Tan an sispann an Ayiti

Une jeune commerçante offre ses produits au milieu des débris qui encombrent toujours le centre-ville de Port-au-Prince un an après le séisme.
Photo: François Pesant - Le Devoir Une jeune commerçante offre ses produits au milieu des débris qui encombrent toujours le centre-ville de Port-au-Prince un an après le séisme.
Le Devoir en Haïti (Port-au-Prince) — Il est 15 h tapantes à Port-au-Prince et la voiture est prise dans un trafic monstre. La chaleur est suffocante et les vapeurs d’essence empestent. C’est signe que le cœur de la ville a recommencé à battre, plaisantent les chauffeurs de taxi. Pourtant, à la sortie de l’aéroport, de vastes étendues de tentes et de bâches disposées sans ordre aucun sur des terrains vacants empoussiérés rappellent sans tromper qu’il y a exactement un an jour pour jour, un tremblement de terre d’une magnitude de 7 à l’échelle de Richter ébranlait tout le pays.

Ici, au camp de Maïgaté 2 — de même que dans les quelque 1200 villages de tentes dans le sud du pays —, des milliers de gens se trouvent encore entassés dans les camps de déplacés sans eau potable ni nourriture ni salaire. Comme si le temps s’était arrêté à 16 h 53, le 12 janvier 2010, où quelques secondes ont suffi pour faucher la vie de 250 000 personnes et provoquer le déplacement de près de deux millions d’Haïtiens.

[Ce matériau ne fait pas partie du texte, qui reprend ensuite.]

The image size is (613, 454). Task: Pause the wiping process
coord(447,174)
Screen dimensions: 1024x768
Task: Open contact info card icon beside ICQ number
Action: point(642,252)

Lyman Leonord était chez lui avec sa femme et ses enfants lorsque la terre a tremblé. « On est sorti en courant avant que le toit ne s’effondre sur nous », raconte cet enseignant, membre du comité qui s’occupe de la gestion du camp, ce qui implique d’assurer la sécurité et de tenir à jour les registres lorsque des organisations s’adonnent à passer pour offrir de l’aide. Un de ses enfants est mort sous les décombres, en offrande à Dieu, souffle-t-il. Et « maison brisée », dit-il en ajoutant que rien n’a pu y être récupéré.

Les premiers jours au camp Maïgaté ont été difficiles. Spontanément, des milliers de sinistrés traumatisés et affligés par le deuil ont pris d’assaut ce terrain vacant pour dormir à la belle étoile, bercés par le bruit harassant des avions qui atterrissaient à toute heure.

Un an plus tard, Lyman Leonord est toujours là. « On ne s’attendait pas à passer tous ces mois-là ici. Dans les pays où l’État prend ses responsabilités et assiste la population, ça ne serait pas arrivé comme ça. Il n’y a aucune instance d’État qui est venue nous voir. Que des ONG internationales qui nous amènent des choses de temps en temps », raconte l’homme de 34 ans, dont la femme est sur le point d’accoucher. « Un an plus tard, rien n’est fait. Et nous sommes dans les décombres. » À peine 5 % des gravats ont été déblayés.

À Pétionville, un quartier de la classe moyenne, le parc qui fait face à la jolie maison « héritage national » du premier ministre de la République a été pris d’assaut par des milliers de sans-logis qui y ont planté leurs tentes, le plus souvent achetées à des revendeurs. Ici, il n’y a que très peu d’installations sanitaires et aucun soin de santé. Orléan Fanfan, le secrétaire général du camp, a perdu ses quatre enfants dans l’écroulement de sa maison. Il s’occupe désormais des problèmes des autres pour oublier les siens. Le bilan, un an plus tard ? « Nous sommes encore aujourd’hui, sous la tente, comme des bêtes », laisse-t-il tomber à demi-mot, honteux. « C’est dur. Mais on se résigne. Avons-nous le choix ? » souligne l’enseignant de formation.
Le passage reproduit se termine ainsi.